A Florida LLC operating agreement sets ownership percentages, profit splits, and management authority for your limited liability company. Chapter 605 doesn't require one, but the state's default rules fill every gap you leave open.
Choose the version that matches your Florida LLC structure and download it in PDF or Word format. Each template is designed to help you document ownership, management, and internal rules more clearly from the start.
What Florida Law Says About Operating Agreements
Florida's LLC statute is the Florida Revised Limited Liability Company Act, codified as Chapter 605. Under § 605.0105, the operating agreement governs three things: relations among members, the rights and duties of managers, and the activities and affairs of the company. That's a broad mandate covering nearly everything about how the LLC runs.
One detail that surprises most owners: Florida doesn't require a written operating agreement. Per § 605.0106(6), the agreement isn't subject to a statute of frauds, so oral agreements can technically bind members. In practice, a handshake deal falls apart the moment two members disagree about who said what. Banks won't open an account based on a verbal promise.

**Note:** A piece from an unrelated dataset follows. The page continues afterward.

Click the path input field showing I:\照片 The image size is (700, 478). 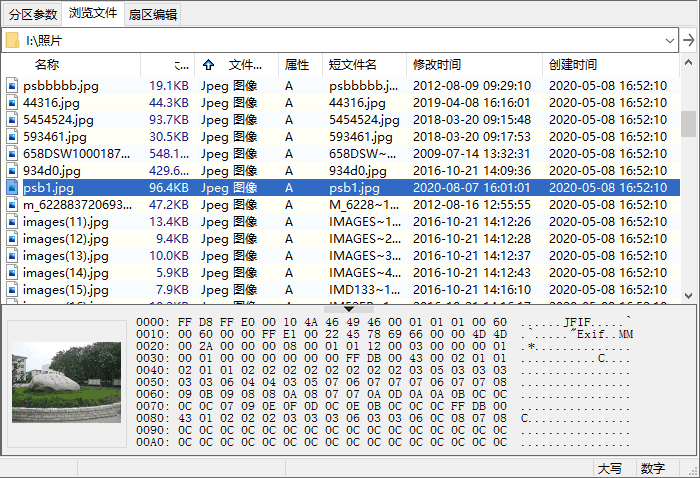(x=340, y=40)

After filing Articles of Organization with the Florida Division of Corporations, the operating agreement is the next document LLC owners should execute. It doesn't get filed with Sunbiz or any state agency. The LLC keeps it on file internally, and every member should have a signed copy.

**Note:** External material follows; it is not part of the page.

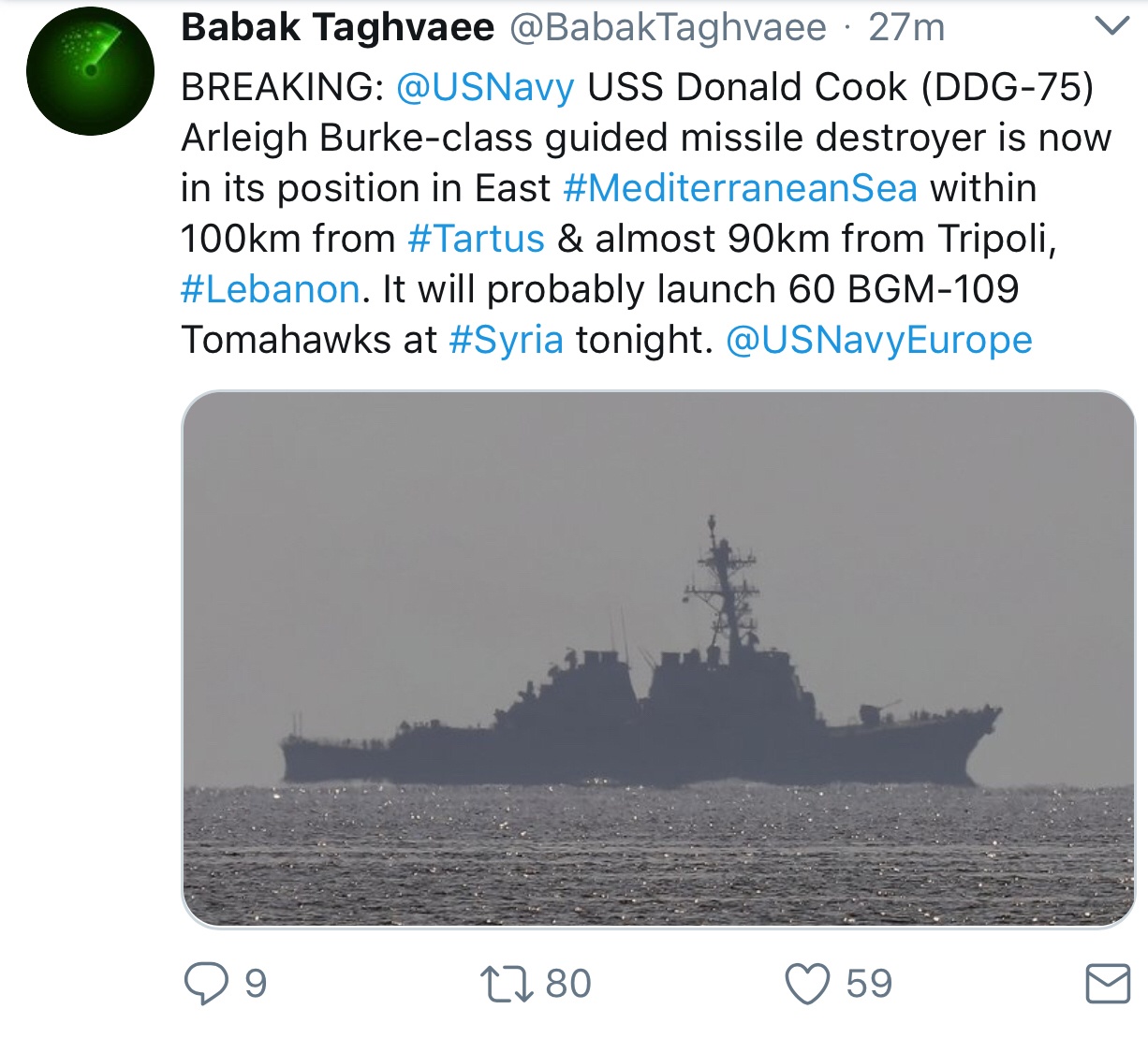The height and width of the screenshot is (1053, 1148).
Task: Open the @USNavy mention link
Action: click(485, 87)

Worth flagging: § 605.0106(5) explicitly confirms that a single-member LLC operating agreement is enforceable, even though only one person is a party to it. Florida statute settles a question that other states leave ambiguous.
Florida's Default Rules When You Don't Have an Operating Agreement
Skip the operating agreement, and § 605.0105(2) fills the gaps with Chapter 605's default rules. These defaults apply to every Florida limited liability company that hasn't overridden them in writing. Some are reasonable. Others can create expensive problems.

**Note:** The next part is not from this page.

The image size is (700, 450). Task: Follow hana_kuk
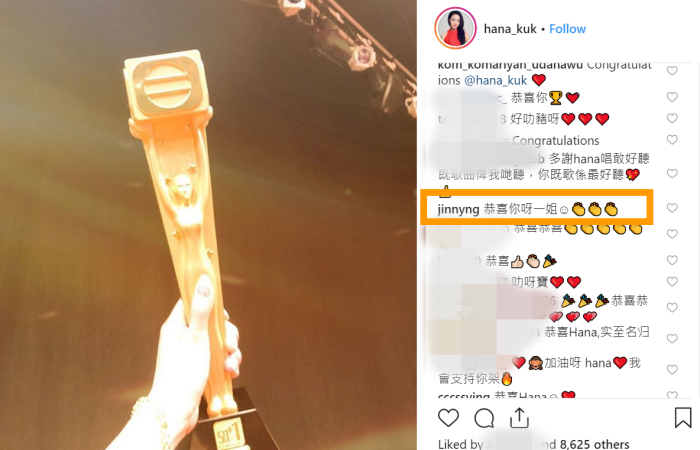567,29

How Profits and Losses Get Split
Under § 605.0404, distributions from a Florida LLC go to members based on the value of their contributions. That's different from states like Texas or New York, where profits split equally regardless of how much each person invested.
The distinction matters when capital contributions aren't equal. If one member contributed $300,000 and another put in $50,000, Florida's default ties distributions to those amounts. Each member's capital account tracks the running total. Without an operating agreement specifying a different formula, § 605.0404 controls every distribution decision.
Here's the thing. The default rule sounds fair on paper, but it doesn't account for sweat equity. A member who contributes time, skills, or connections instead of cash won't have a member capital contribution reflected in their account unless the operating agreement says otherwise. That gap has cost founders real money in Florida courts.
Voting, Management Decisions, and Deadlocks
Florida defaults to a member-managed structure under § 605.04073(1). Every member gets a vote proportional to their profit interest. Ordinary business decisions require a majority-in-interest to approve. Amending the operating agreement or the articles of organization requires unanimous written consent of all members.
For a manager-managed LLC, § 605.04073(2) shifts day-to-day authority to the managers. Members still vote on major actions outside the ordinary course of business, but managers handle everything else. If there's more than one manager, a majority vote among managers controls.
The catch: Florida's default doesn't include a deadlock-breaker. Two members with equal interests who disagree on a major decision have no statutory mechanism to resolve the impasse. Without a tie-breaking clause in the operating agreement, the only option left is judicial dissolution under § 605.0702.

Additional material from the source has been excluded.